Hanya saja, mahasiswa semester akhir Fakultas Hukum Universitas Halu Oleo (UHO) Kendari ini menjelaskan, surat pernyataan tidak memiliki kekuatan hukum dalam pembuktian serta bukan merupakan alat bukti yang sah.
Hal itu, kata dia, mengacu pada yurisprudensi Mahkamah Agung No. 3901 K/Pdt/1995 tanggal 29 November 1988, yang menyatakan bahwa “surat pernyataan yang merupakan pernyataan belaka dari orang-orang yang memberi pernyataan tanpa diperiksa di persidangan, tidak mempunyai kekuatan pembuktian apa-apa (tidak dapat disamakan dengan kesaksian).”
Baca Juga: 51 Anggota Bawaslu se-Sultra Diumumkan: 47 Incumbent, 4 Pendatang Baru
Olehnya itu, menurut Jumadil, para peserta yang tidak lulus tahapan fit and proper test boleh-boleh saja melakukan gugatan hukum, sepanjang ada dasar atau bukti kuat untuk melakukan gugatan. Tanpa harus terikat dengan surat pernyataan.
Selain itu, Jumadil menyarankan agar para calon anggota Bawaslu kabupaten/kota yang merasa dizalimi atau merasa diperlakukan tidak adil dengan sistem rekrutmen, dapat melaporkan hal itu kepada Dewan Kode Etik Penyelenggara Pemilu (DKPP).
Jumadil melihat, ada perbedaan perlakuan antara peserta existing dan pendaftar baru yang mengarah pada adanya indikasi melanggar kode etik penyelenggara pemilu, khususnya melanggara azas-azas penyelenggara Pemilu, antara lain, jujur, adil, kepastian hukum, keterbukaan, profesionalitas, dan akuntabilitas.
“Kami di DPP Permahi sedang menyiapkan materi gugatan ke DKPP. Kalau seandainya ada mantan peserta yang ingin memberikan informasi tambahan atau ada yang ingin bersama-sama ke DKPP, kami siap. Ini bukan soal suka atau tidak suka, tapi lebih pada bagaimana agar penyelenggara Pemilu dapat bekerja profesional dan adil.”
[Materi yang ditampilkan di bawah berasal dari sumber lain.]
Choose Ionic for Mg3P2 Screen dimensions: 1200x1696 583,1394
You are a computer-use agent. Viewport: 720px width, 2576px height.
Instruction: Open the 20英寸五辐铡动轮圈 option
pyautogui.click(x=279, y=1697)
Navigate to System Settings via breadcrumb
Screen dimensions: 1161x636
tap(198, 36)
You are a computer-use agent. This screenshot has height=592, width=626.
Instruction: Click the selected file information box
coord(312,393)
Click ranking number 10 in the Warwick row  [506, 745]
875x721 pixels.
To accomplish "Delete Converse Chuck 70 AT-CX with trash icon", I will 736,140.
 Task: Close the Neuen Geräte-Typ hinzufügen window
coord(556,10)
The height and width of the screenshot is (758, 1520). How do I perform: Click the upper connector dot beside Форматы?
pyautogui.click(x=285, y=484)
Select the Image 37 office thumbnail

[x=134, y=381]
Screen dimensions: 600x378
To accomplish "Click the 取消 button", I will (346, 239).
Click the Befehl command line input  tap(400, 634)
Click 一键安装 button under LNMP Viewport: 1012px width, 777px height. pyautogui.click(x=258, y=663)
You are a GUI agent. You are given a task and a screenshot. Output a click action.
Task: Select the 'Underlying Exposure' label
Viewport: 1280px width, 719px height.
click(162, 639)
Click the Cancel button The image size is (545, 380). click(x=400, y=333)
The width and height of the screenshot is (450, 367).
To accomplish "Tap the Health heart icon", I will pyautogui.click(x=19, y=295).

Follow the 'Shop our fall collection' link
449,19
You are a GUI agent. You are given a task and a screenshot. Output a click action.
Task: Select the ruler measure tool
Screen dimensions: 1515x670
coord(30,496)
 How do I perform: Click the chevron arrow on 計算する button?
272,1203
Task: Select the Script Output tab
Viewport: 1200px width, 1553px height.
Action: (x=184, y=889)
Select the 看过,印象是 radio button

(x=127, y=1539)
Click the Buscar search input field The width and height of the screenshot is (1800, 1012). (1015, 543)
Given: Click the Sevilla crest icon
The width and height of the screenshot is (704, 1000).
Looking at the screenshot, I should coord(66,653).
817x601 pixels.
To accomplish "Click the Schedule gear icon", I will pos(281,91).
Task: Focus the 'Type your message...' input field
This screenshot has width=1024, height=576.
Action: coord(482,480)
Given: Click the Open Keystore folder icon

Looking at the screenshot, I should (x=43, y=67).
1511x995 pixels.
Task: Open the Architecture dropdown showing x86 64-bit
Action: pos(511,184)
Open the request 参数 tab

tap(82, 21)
“Bagaimana bisa Bawaslu bisa menegakkan keadilan Pemilu sebagaimana taglinenya kalau proses seleksi calon anggota Bawaslu kabupaten/kota saja sudah tidak adil,” katanya.
Pada kesempatan itu, Jumadil juga mengaku miris dengan adanya upaya pembungkaman peserta tes. Mestinya, kata dia, Bawaslu yang bertugas mengawasi setiap tahapan Pemilu dan menindaklanjuti setiap laporan ataupun temuan pelanggaran Pemilu, memberikan contoh kepada calon-calon anggota Bawaslu kabupaten/kota yang mengikuti seleksi, dengan membuka diri terhadap setiap persoalan yang ada.
Selain KIPP Sultra dan DPP Permahi, salah seorang penulis yang juga mantan Surveyor di Lingkaran Survey Indonesia (LSI), Jambi Besma Martian, melalui kompasiana mengupas tuntas persoalan pembetukan Bawaslu kabupaten/kota.
Menurut dia, seleksi calon anggota Bawaslu kabupaten/kota memunculkan stigma anak tiri-anak kandung diantara calon peserta. Di dalam pedoman pembentukan Bawaslu kabupaten/kota yang dikeluarkan oleh Bawaslu, ada perbedaan perlakuan Bawaslu terhadap peserta seleksi. Yaitu pendaftar baru, existing, dan PAW. (selengkapnya baca: Seleksi Setengah Hati ala Bawaslu). (jie)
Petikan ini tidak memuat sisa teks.